Data records:
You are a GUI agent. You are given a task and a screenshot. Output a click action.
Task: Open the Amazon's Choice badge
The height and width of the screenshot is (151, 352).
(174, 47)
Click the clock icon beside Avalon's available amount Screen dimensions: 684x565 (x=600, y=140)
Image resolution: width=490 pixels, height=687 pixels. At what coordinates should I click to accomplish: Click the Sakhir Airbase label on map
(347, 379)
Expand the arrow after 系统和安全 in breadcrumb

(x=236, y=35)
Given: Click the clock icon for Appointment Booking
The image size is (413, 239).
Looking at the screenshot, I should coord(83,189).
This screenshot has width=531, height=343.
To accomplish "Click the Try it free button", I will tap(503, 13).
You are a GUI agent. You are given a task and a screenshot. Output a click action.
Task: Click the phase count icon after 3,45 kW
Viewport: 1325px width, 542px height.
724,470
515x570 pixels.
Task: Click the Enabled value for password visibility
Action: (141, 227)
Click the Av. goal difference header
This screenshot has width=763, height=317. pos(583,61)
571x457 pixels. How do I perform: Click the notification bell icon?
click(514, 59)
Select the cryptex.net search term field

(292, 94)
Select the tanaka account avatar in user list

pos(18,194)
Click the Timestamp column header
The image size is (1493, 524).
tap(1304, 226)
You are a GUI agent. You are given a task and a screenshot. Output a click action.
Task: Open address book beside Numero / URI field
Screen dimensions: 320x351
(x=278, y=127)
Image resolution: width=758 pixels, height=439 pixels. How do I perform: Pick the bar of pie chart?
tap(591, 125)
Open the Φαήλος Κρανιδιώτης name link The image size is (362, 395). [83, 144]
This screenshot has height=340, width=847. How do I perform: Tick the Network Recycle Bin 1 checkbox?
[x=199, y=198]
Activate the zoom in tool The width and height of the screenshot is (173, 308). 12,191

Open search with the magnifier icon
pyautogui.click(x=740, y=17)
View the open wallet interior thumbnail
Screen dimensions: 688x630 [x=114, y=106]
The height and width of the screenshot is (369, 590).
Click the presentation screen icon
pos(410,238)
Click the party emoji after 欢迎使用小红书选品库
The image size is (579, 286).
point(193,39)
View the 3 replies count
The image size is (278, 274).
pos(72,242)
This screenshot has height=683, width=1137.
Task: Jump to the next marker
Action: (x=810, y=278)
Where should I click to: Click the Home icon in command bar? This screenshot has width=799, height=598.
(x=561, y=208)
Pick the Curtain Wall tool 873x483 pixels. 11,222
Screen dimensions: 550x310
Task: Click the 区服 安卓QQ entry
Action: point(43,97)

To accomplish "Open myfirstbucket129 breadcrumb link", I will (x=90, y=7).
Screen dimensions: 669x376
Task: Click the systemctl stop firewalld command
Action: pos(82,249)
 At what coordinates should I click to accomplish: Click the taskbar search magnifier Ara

PROBLEM DETAILS:
Reproduce only the lines above spanning from the line containing "Task: Open the Amazon's Choice badge" through the line containing "Given: Click the", word for word.

COMPLETED EXERCISE:
Task: Open the Amazon's Choice badge
The height and width of the screenshot is (151, 352).
(174, 47)
Click the clock icon beside Avalon's available amount Screen dimensions: 684x565 (x=600, y=140)
Image resolution: width=490 pixels, height=687 pixels. At what coordinates should I click to accomplish: Click the Sakhir Airbase label on map
(347, 379)
Expand the arrow after 系统和安全 in breadcrumb

(x=236, y=35)
Given: Click the clock icon for Appointment Booking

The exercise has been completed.